* Task directions *
Repeat only the stretch of lines below that runs from the line with "Task: Click the 106.5" through the line with "Task: Open the Final Profit banner image", unaltered.

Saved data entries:
*** Begin section ***

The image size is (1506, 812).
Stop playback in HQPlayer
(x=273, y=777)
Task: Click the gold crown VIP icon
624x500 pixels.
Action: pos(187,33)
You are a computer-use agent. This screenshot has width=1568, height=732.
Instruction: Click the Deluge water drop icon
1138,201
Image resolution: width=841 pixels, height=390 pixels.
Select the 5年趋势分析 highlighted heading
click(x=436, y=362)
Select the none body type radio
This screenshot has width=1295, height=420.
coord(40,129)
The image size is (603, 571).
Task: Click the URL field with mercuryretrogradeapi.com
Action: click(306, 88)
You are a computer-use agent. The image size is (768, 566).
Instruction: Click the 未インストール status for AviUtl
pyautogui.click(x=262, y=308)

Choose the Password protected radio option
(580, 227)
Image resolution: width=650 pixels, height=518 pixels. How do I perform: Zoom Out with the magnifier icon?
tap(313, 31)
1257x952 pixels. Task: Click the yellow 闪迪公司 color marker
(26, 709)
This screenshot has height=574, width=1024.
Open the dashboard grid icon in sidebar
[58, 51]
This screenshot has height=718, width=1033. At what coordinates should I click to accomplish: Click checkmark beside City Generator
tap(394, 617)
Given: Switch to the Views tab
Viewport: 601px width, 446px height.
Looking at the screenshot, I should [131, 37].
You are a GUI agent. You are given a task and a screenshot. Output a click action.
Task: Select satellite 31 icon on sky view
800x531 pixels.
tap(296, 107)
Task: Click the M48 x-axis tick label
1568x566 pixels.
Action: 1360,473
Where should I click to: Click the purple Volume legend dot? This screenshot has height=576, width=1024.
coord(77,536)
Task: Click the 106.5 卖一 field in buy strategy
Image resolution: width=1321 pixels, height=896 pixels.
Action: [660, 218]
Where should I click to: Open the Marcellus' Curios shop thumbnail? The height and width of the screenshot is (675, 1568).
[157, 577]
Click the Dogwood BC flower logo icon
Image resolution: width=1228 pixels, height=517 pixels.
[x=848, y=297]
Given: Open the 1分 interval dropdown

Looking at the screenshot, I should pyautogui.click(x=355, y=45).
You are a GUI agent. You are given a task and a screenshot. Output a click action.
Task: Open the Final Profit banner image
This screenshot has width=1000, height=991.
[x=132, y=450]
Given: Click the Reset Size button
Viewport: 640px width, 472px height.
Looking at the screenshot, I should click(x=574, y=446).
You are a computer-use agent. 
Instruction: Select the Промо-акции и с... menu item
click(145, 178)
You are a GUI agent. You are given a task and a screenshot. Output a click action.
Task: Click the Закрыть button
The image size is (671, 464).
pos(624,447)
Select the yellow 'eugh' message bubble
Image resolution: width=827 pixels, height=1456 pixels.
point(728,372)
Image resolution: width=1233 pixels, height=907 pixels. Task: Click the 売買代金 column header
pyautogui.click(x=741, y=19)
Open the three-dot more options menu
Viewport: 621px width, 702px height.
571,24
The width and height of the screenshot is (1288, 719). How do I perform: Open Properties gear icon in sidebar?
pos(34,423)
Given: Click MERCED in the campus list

*** End section ***

* Result of the task *
Task: Click the 106.5 卖一 field in buy strategy
Image resolution: width=1321 pixels, height=896 pixels.
Action: [660, 218]
Where should I click to: Open the Marcellus' Curios shop thumbnail? The height and width of the screenshot is (675, 1568).
[157, 577]
Click the Dogwood BC flower logo icon
Image resolution: width=1228 pixels, height=517 pixels.
[x=848, y=297]
Given: Open the 1分 interval dropdown

Looking at the screenshot, I should pyautogui.click(x=355, y=45).
You are a GUI agent. You are given a task and a screenshot. Output a click action.
Task: Open the Final Profit banner image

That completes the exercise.